To prevent more deaths, authorities have recommended staying indoors and, if outdoors, using umbrellas, and lastly, taking masks off. “I’d like to ask people to take their masks off when walking, jogging and cycling to work,” said Seiji Kihara, the deputy cabinet secretary.
Power companies have also been in a stressful situation. They are suggesting ways to save energy, stressing that they are under pressure from the heat wave. The Tohoku Electric Power Company plays a big role by serving six prefectures in northern Japan. They cautioned that during the week, it would be “extremely difficult” for them to serve their customers. “Please save as much power as possible,” the company said.
The governor of Tokyo, Ms. Koike, gives examples of saving energy, saying the lights in her office are turned off. She also suggests making the temperatures higher in refrigerators, and turning off popular heated toilet seats.

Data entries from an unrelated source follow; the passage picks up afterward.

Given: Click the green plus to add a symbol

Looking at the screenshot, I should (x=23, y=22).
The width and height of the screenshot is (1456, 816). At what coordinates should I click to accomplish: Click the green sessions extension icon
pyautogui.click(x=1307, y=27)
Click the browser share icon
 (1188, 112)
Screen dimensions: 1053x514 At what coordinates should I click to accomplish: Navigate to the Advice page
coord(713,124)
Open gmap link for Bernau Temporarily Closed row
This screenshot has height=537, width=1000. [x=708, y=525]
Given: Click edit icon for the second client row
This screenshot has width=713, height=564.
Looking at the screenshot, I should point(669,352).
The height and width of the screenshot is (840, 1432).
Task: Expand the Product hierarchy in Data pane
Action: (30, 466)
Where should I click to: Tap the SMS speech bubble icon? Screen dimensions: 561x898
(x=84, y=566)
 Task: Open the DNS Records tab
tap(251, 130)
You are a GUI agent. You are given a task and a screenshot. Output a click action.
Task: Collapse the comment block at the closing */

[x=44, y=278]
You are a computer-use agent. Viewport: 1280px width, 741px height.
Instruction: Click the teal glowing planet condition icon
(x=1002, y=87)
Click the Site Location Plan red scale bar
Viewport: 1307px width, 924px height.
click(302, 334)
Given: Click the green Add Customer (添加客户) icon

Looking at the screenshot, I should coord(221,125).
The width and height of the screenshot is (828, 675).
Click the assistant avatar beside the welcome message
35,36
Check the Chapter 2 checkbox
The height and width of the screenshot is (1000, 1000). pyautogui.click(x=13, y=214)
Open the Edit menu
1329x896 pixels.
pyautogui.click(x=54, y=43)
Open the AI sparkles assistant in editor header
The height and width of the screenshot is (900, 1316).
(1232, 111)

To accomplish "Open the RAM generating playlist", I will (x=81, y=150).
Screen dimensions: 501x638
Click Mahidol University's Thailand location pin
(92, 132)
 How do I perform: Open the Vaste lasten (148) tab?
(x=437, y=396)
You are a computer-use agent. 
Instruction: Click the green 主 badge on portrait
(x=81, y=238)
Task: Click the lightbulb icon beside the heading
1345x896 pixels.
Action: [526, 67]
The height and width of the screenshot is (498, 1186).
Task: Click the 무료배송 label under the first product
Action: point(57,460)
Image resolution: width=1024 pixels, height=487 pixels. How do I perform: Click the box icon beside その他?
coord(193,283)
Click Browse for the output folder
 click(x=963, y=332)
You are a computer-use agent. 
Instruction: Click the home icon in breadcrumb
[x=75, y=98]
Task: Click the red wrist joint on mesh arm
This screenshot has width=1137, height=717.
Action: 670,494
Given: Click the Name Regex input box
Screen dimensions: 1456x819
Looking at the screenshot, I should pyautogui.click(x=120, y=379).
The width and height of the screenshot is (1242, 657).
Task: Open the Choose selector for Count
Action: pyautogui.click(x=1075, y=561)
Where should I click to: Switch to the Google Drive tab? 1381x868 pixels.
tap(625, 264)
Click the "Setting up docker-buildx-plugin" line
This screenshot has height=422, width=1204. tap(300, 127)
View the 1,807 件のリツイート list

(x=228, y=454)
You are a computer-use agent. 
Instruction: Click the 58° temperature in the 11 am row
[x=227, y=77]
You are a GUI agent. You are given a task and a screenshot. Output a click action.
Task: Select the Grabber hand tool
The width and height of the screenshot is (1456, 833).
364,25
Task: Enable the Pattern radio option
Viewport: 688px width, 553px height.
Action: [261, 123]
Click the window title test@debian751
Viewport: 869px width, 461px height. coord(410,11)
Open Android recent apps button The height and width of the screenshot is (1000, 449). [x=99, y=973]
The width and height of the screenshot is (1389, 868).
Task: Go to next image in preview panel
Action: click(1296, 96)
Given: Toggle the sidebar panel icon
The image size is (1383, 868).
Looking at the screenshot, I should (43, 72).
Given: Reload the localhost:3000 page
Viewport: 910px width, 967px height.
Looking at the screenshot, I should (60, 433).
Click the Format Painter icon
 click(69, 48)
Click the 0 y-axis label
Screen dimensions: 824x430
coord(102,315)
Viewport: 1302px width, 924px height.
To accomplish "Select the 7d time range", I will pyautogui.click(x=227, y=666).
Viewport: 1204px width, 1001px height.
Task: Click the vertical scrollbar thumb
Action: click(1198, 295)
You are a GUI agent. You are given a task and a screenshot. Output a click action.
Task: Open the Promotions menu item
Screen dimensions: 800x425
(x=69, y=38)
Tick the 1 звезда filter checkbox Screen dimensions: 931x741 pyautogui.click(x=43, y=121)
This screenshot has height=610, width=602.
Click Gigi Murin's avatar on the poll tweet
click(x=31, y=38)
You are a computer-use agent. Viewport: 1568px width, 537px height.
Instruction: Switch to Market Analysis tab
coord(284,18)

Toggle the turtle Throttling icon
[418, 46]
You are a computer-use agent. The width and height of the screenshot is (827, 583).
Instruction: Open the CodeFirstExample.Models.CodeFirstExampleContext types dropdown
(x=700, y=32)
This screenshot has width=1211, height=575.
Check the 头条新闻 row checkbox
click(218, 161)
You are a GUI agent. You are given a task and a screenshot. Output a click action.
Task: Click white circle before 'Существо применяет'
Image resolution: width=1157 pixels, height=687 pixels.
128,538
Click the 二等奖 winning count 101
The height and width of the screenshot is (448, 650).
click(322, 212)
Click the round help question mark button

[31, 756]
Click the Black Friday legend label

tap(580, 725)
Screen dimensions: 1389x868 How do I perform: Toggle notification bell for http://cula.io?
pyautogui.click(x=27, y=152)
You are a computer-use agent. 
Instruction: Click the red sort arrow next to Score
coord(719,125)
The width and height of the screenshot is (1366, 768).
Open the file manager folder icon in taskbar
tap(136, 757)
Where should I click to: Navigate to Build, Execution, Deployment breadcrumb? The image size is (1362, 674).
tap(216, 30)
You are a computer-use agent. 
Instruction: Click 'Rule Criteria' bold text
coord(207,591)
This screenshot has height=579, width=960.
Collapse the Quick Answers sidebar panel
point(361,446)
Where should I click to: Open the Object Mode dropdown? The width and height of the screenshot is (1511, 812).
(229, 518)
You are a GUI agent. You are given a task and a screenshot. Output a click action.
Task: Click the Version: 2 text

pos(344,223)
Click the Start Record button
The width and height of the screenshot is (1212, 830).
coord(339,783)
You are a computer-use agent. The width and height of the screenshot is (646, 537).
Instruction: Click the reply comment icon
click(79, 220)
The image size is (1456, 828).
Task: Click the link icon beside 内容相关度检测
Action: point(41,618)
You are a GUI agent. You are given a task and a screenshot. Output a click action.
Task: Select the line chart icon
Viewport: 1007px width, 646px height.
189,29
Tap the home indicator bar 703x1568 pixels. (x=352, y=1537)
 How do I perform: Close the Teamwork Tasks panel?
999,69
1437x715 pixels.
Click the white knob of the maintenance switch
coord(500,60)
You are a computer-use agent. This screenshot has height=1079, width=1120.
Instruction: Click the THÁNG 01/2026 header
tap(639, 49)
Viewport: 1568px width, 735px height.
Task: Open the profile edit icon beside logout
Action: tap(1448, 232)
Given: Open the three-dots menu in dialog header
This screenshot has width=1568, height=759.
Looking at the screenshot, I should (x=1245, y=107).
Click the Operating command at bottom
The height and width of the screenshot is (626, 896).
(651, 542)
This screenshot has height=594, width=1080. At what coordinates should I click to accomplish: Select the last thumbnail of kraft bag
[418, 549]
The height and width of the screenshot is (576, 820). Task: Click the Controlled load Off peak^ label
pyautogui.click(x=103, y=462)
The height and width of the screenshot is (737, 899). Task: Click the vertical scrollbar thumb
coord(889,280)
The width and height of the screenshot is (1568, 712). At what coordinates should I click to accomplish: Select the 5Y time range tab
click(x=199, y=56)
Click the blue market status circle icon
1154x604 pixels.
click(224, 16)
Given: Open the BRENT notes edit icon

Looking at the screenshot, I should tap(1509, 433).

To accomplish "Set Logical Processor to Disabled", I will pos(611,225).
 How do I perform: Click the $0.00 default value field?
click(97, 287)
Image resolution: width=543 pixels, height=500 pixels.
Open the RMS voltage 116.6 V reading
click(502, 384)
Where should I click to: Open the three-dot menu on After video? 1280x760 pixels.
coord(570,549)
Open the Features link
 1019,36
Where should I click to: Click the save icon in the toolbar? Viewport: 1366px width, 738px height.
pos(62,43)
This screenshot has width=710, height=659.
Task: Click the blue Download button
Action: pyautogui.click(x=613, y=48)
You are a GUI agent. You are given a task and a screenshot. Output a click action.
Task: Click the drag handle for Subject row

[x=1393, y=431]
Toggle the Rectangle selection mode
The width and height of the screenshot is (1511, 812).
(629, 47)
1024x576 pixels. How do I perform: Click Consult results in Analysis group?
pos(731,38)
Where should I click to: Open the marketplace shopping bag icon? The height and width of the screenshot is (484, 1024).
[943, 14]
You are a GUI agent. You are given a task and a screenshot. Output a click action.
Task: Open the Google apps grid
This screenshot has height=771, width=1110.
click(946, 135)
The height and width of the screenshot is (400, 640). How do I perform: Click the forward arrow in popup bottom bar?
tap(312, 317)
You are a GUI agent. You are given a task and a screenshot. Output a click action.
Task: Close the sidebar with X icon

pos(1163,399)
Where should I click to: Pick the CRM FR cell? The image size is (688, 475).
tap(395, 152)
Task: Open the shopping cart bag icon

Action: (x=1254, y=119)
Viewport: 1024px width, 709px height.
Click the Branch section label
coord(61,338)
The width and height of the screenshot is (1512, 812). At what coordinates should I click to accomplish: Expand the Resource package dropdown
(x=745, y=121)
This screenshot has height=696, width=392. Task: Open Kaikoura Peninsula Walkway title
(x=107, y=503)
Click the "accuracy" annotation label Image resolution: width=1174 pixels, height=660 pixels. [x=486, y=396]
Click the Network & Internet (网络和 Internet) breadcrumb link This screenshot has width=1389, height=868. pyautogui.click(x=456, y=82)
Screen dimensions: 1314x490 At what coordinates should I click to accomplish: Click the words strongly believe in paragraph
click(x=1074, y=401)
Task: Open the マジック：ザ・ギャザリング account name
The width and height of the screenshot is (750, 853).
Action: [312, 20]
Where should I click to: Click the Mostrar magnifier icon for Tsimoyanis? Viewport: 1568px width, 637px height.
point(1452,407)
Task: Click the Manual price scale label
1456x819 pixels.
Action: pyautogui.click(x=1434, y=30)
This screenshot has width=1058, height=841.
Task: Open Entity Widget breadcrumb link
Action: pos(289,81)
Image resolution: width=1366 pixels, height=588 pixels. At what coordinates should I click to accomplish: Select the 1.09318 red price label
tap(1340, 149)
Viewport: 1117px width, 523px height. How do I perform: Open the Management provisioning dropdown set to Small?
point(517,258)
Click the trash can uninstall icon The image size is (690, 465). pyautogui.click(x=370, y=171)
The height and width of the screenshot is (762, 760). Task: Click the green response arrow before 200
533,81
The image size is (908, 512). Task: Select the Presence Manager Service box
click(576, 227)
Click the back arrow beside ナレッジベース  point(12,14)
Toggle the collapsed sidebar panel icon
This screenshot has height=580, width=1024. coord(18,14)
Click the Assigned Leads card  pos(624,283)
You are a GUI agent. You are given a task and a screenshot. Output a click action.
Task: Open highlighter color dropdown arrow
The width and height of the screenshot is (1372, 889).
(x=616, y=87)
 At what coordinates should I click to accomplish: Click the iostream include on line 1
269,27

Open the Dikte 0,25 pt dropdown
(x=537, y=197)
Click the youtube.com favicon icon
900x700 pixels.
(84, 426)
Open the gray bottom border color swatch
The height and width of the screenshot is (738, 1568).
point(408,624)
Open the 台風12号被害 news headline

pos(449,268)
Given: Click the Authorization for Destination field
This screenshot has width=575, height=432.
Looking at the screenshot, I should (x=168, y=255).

Relying on liquefied natural gas, Japan is now vulnerable to power blackouts. They used to get their liquefied gas from Russia but are now purchasing more expensive gas from different areas because of the Russia-Ukraine conflict.
Some people have gone to other places to cool down, while others are trying to protect themselves where they are. Kentaro Araki, a researcher at the Japan Meteorological Agency, claimed that no one can endure the heat, and that they should take any measure to save themselves.